▸ **WHAT YOU WILL DO**:
[1] In the passage about 7/7 conspiracy claims, copy word for word everything from "A second string" down to "much as we do.".
[2] According to the passage about 7/7 conspiracy claims, which train did the official report originally say the bombers caught?

A second string to the idea 7/7 was an inside job is Tony Blair's
statement, delivered eight hours after the bombings. He noted:
I welcome the statement put out by the Muslim Council who know that those people acted in the name of Islam but who also know that the vast and overwhelming majority of Muslims, here and abroad, are decent and law-abiding people who abhor this act of terrorism every bit as much as we do.
Did you see what Tony Blair did? He mentioned Islam before any evidence had been recovered implicating the four men. It might have been politically unwise to immediately and publicly assume Muslim extremists were behind the bombs, but nevertheless it was a reasonable assumption to make thanks to Blair's wars in Iraq and Afghanistan. However for Ripple Effect this was no heat of the moment slip but damning evidence he had foreknowledge of the attacks.

And so the charges go on. The official report originally claimed the bombers caught the 7:40 train from Luton, but it was later discovered not to have run. A miscommunication on the part of the police? Or evidence of a lazy cover story, as the Holocaust-denying
Nick Kollerstom likes to claim? And how about that dodgy CCTV? (drag down to the fourth chapter title). Are the railings that appear through the face and body of one of the bombers evidence of fakery - as Kollerstrom claims - or a result of taking stills from a low resolution camera?

Another absurdity spun by
Ripple Effect is its belief the bombs were planted beneath the train. This is based on eyewitness interviews with The Graun that claimed the explosions appeared to erupt from under the floor. The film argues these were set off remotely and the men then framed. There are a couple of problems with this thesis. First, according to the testimony of 7/7 survivor, Rachel North the trains were packed that morning - so much so two went by her before she could get on. Presumably our shadowy conspirators knew this too - so they must have had preternatural cunning to guess in advance which trains the "patsies" were going to board. Second, it turned out the eyewitness statements were contradicted by those closer to the explosion, who said the opposite. Plus all photos of the craters left behind show the direction of the explosions pointing downwards. But best not let the facts get in the way of the theory, eh?

Stored items from a collection
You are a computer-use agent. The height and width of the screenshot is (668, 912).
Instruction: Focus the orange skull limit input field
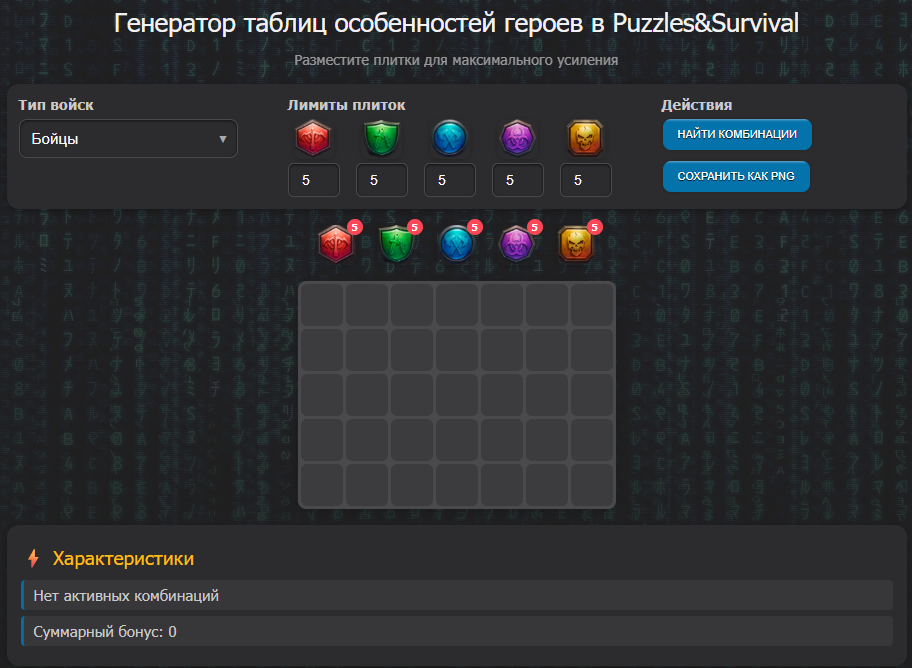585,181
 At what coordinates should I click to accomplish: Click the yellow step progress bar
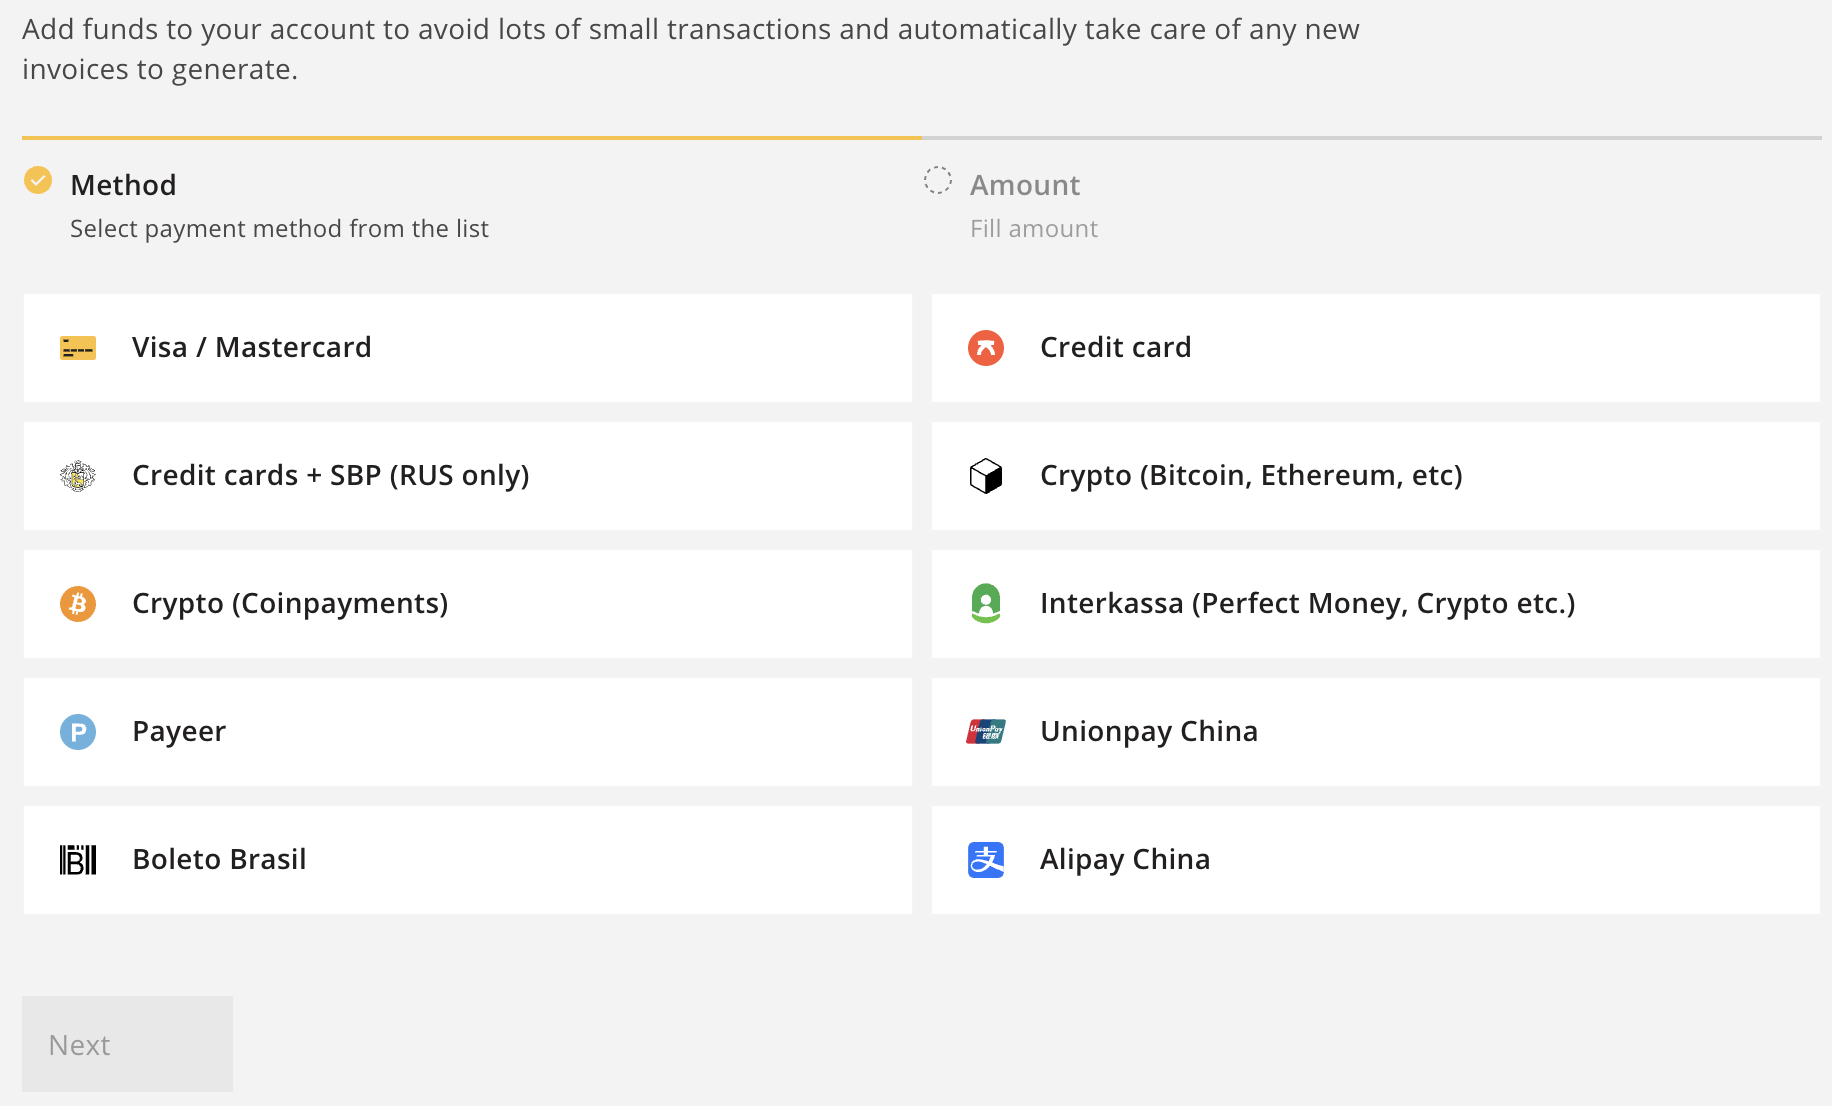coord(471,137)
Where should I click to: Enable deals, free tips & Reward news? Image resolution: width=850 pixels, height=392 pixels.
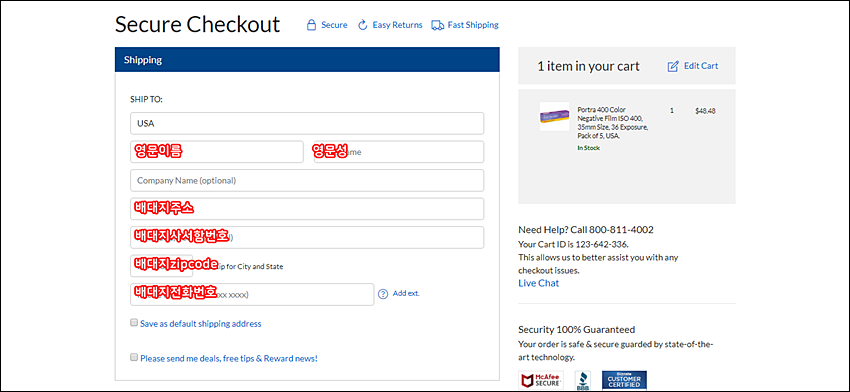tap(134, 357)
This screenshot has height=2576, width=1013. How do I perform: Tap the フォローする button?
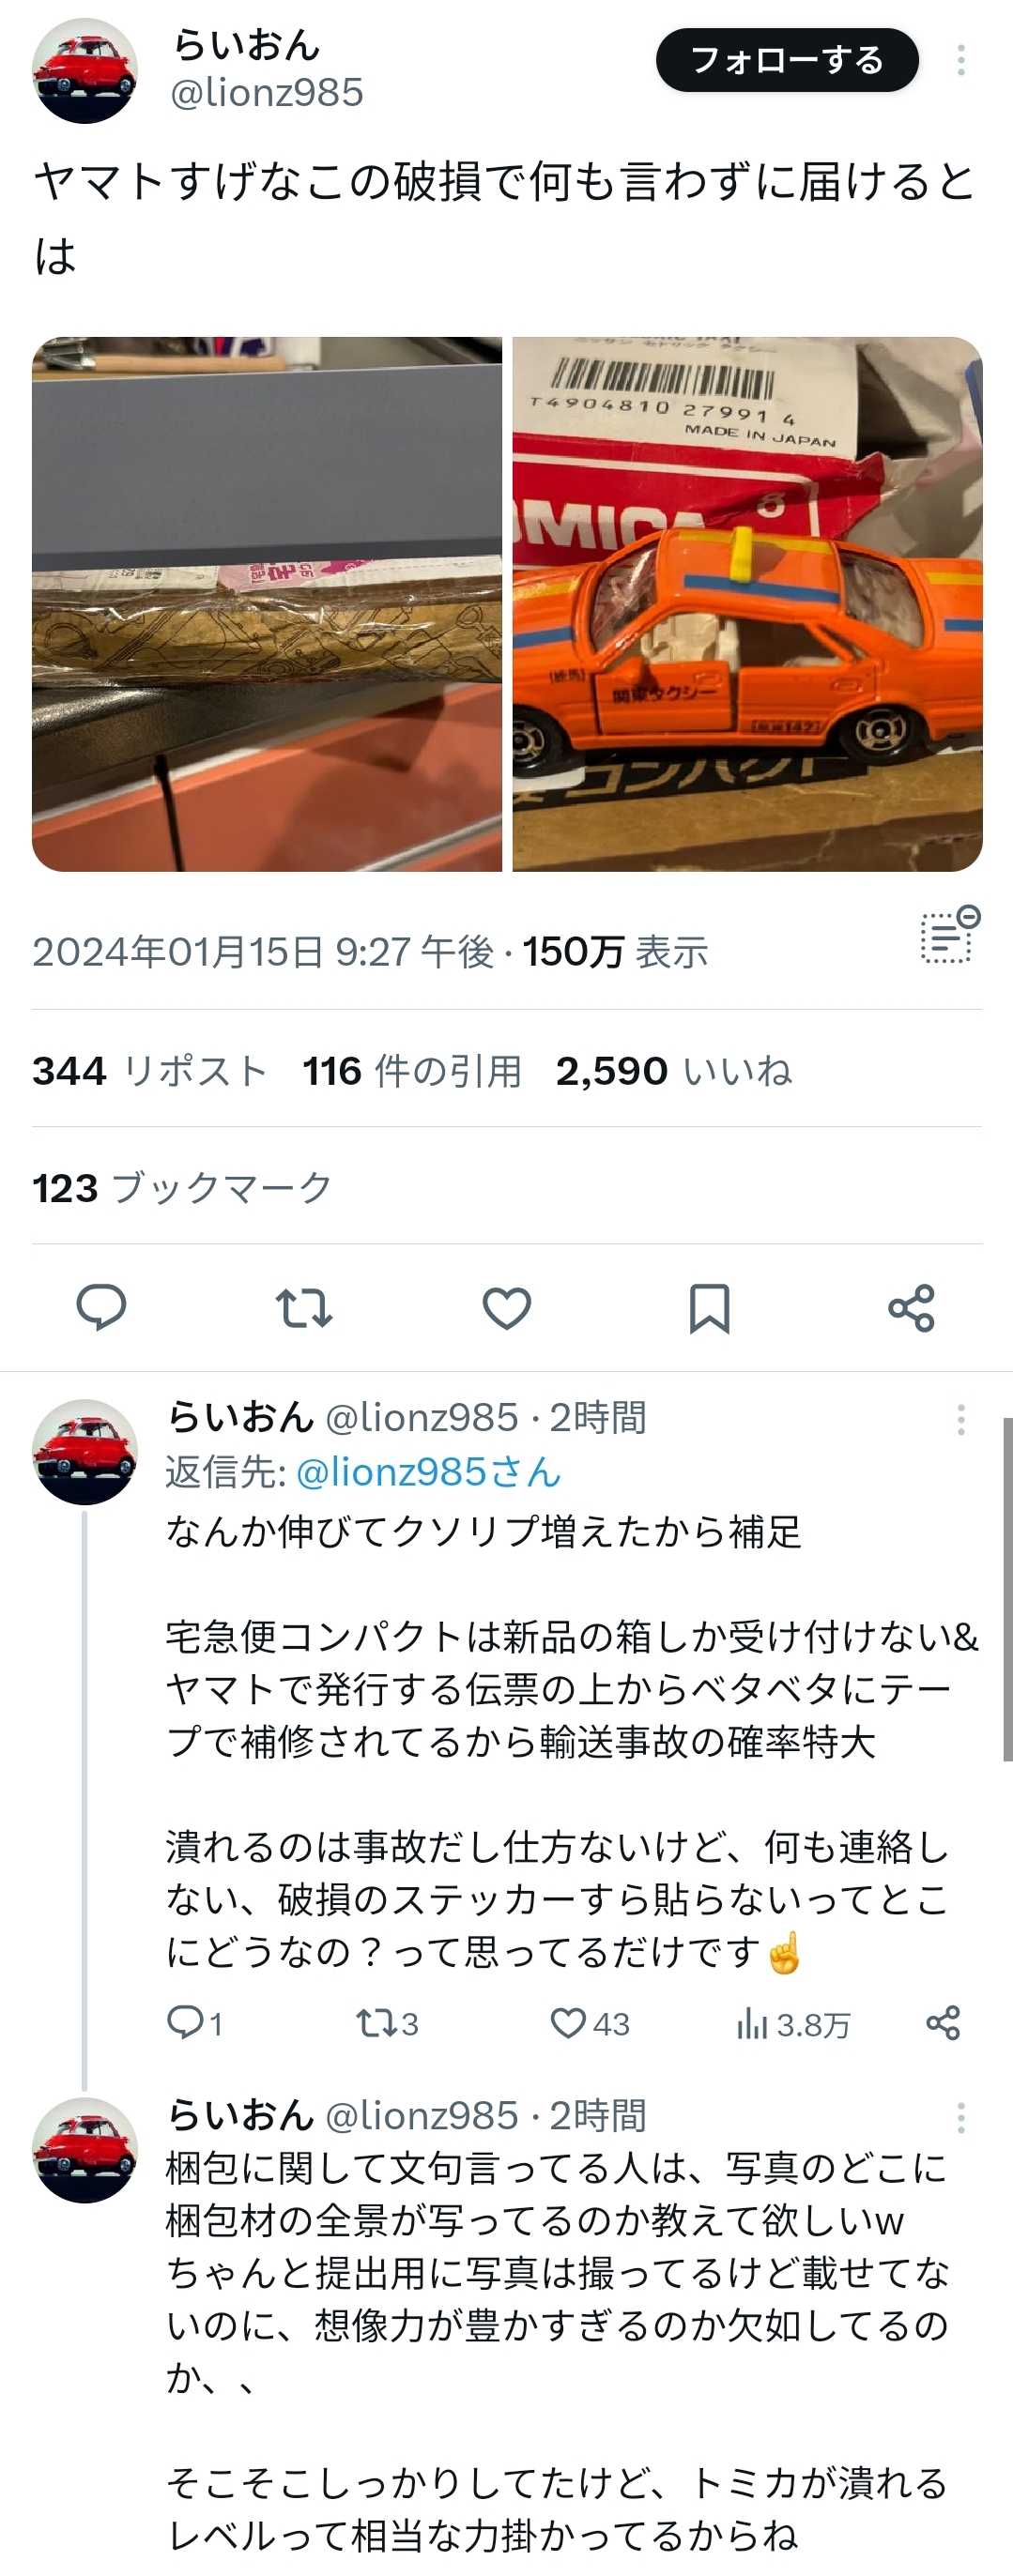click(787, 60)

▸ **TASK-BY-TASK OUTPUTS**:
[1]
A second string to the idea 7/7 was an inside job is Tony Blair's
statement, delivered eight hours after the bombings. He noted:
I welcome the statement put out by the Muslim Council who know that those people acted in the name of Islam but who also know that the vast and overwhelming majority of Muslims, here and abroad, are decent and law-abiding people who abhor this act of terrorism every bit as much as we do.

[2] The 7:40 train from Luton.